The definition is straightforward: implement struct hash<T>::operator()—as shown in the Person example:
namespace std {
template <>
struct hash<Person> {
std::size_t operator()(const Person& p) const {
return std::hash<std::string>()(p.name) ^ (std::hash<int>()(p.age) << 1);
}
};
}
With this, you can compile successfully and use custom objects as keys in std::unordered_map or std::unordered_set.
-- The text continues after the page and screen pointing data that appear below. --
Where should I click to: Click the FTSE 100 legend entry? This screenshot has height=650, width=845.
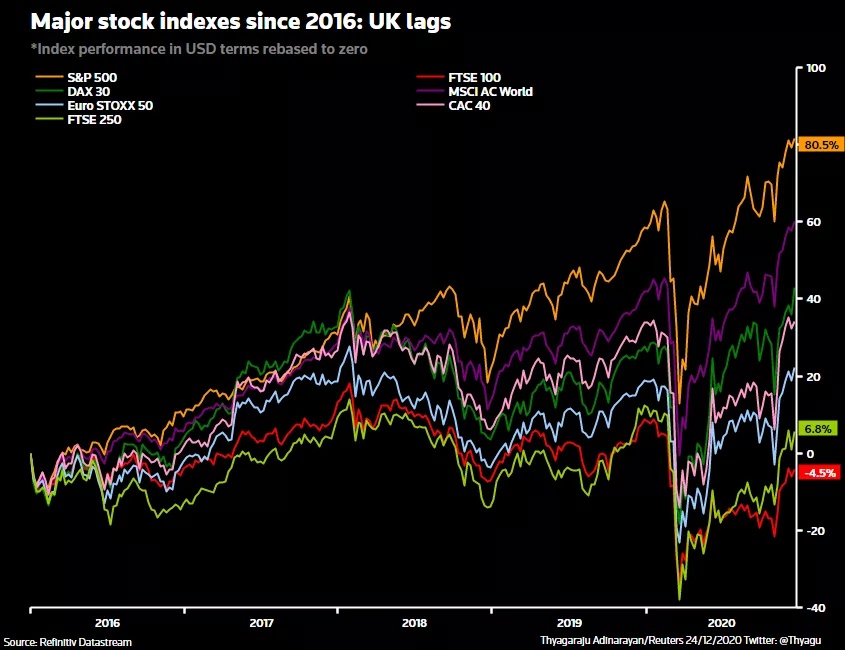click(459, 77)
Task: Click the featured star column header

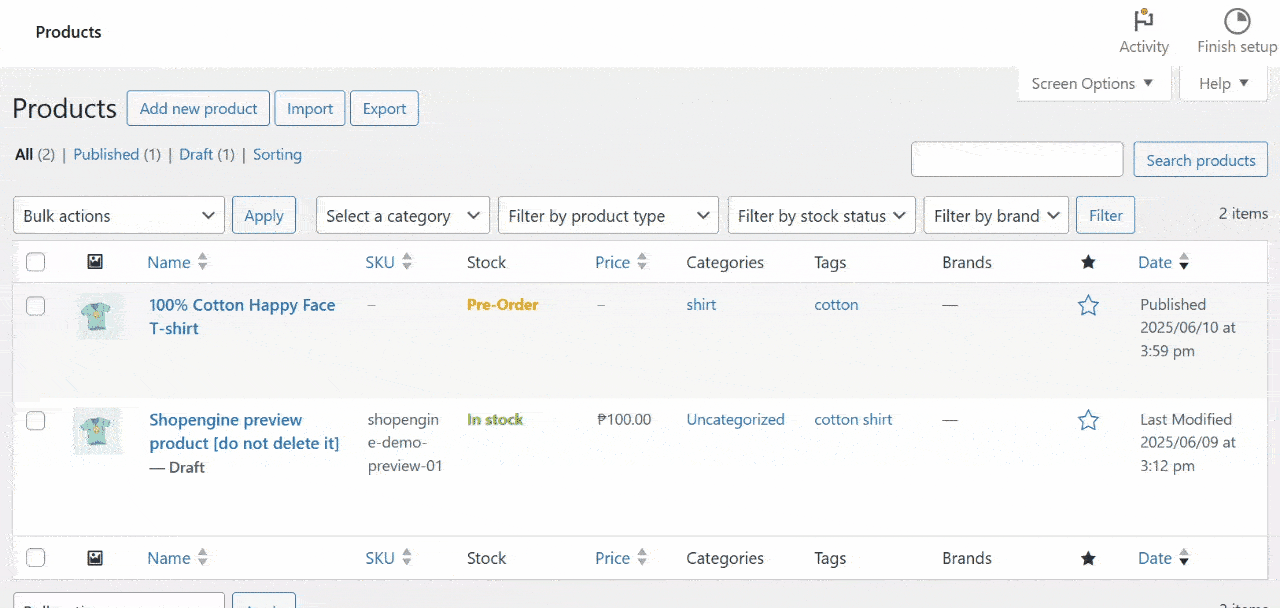Action: [x=1088, y=262]
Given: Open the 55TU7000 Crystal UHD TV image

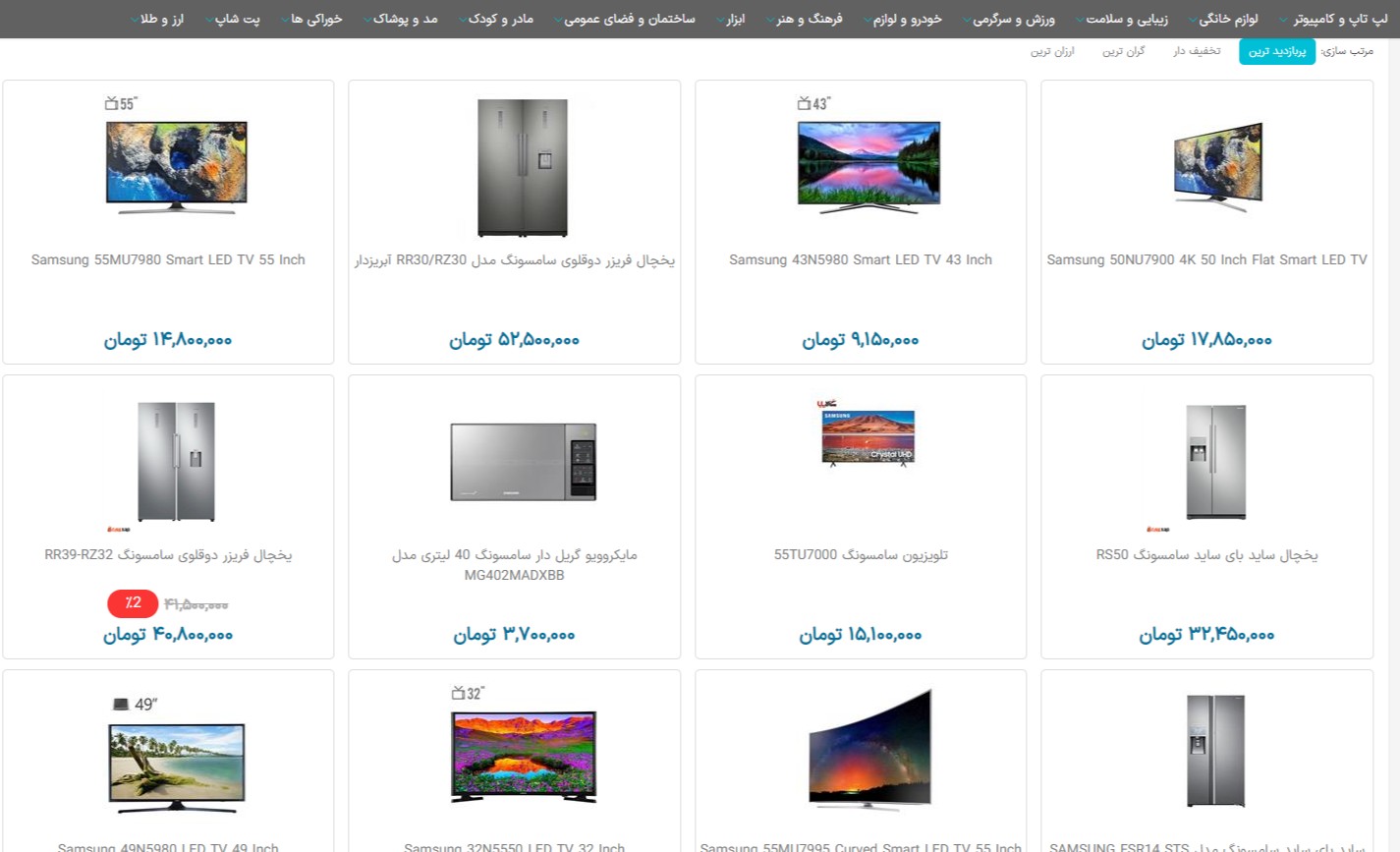Looking at the screenshot, I should [x=868, y=437].
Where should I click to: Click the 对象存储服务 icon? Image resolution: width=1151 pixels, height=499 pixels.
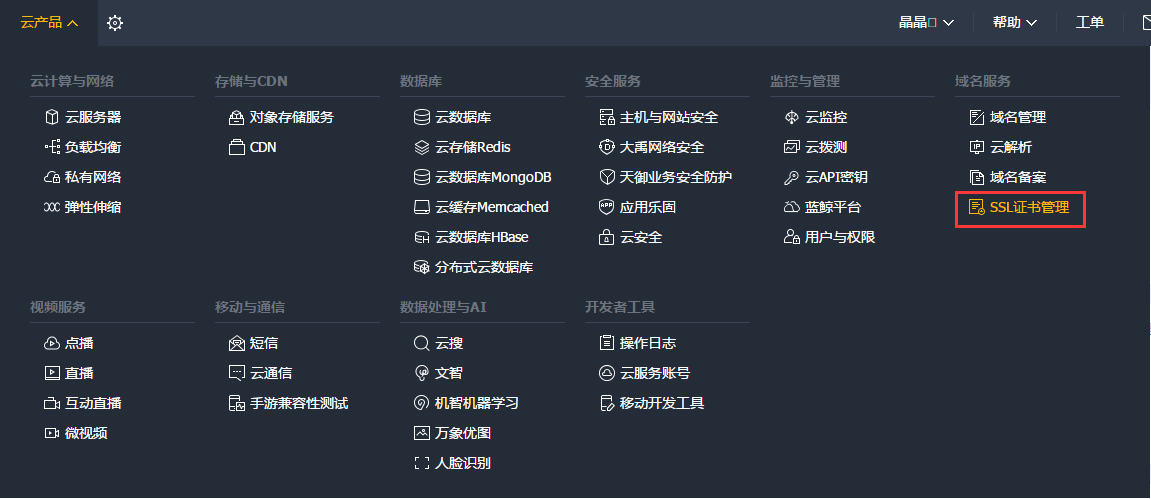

The result looks like this:
#include <iostream>
#include <string>
#include <functional>
#include <unordered_map>
struct Person {
std::string name;
int age;
bool operator==(const Person& other) const {
return name == other.name && age == other.age;
}
};
// Comment out std::hash<Person> and it will not compile
namespace std {
template <>
struct hash<Person> {
std::size_t operator()(const Person& p) const {
return std::hash<std::string>()(p.name) ^ (std::hash<int>()(p.age) << 1);
}
};
}
int main() {
std::unordered_map<Person, int> map;
map[Person{"John", 25}] = 1;
map[Person{"Jane", 22}] = 2;
return 0;
}
¶ Hash Collisions
When learning the basics of hashing, you definitely hear about hash collisions. In short, each object’s hash value should ideally be different, but if two objects happen to produce the same hash value, a collision occurs. In that case, the collision needs to be handled. A common and intuitive approach is to linearly probe the colliding entries.
Back to our example: what happens if Person hashes collide?
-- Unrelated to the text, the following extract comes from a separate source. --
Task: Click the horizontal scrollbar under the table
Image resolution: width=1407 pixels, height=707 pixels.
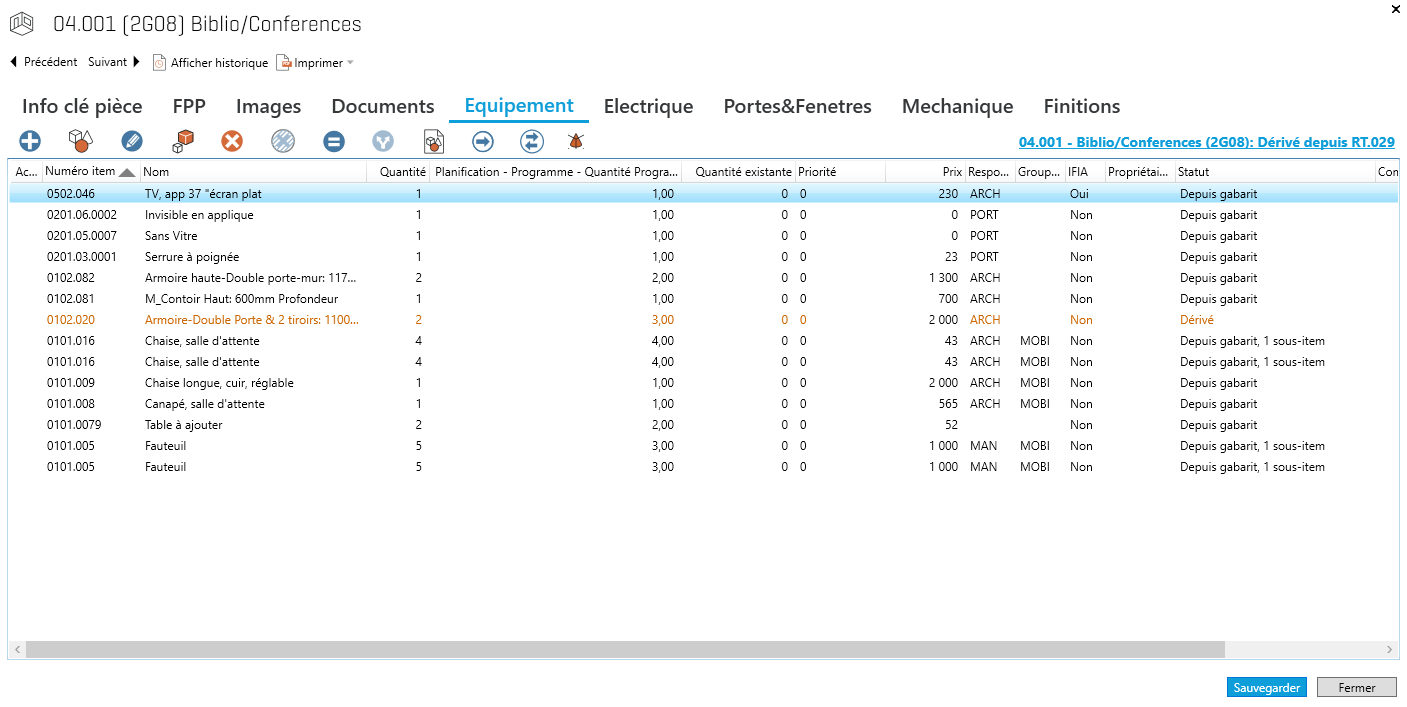Action: pos(625,650)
For instance, what if we always return a constant for Person:
namespace std {
template <>
struct hash<Person> {
std::size_t operator()(const Person& p) const {
return 1;
}
};
}
Can we still retrieve data from the hash table correctly?
#include <iostream>
#include <string>
#include <functional>
#include <unordered_map>
struct Person {
std::string name;
int age;
bool operator==(const Person& other) const {
return name == other.name && age == other.age;
}
};
namespace std {
template <>
struct hash<Person> {
std::size_t operator()(const Person& p) const {
return 1;
}
};
}
int main() {
std::unordered_map<Person, int> map;
Person p1{"John", 25};
Person p2{"Jane", 22};
Person p3{"Foo", 55};
map[p1] = 1;
map[p2] = 2;
map[p3] = 3;
std::cout << map[p1] << std::endl; // 1
std::cout << map[p2] << std::endl; // 2
std::cout << map[p3] << std::endl; // 3
return 0;
}
After testing, you will find that even if your std::hash definition produces collisions, C++ can still find the correct answers. However, as expected, because collisions occur, lookups become linear and you lose the performance advantage that hashing is supposed to provide.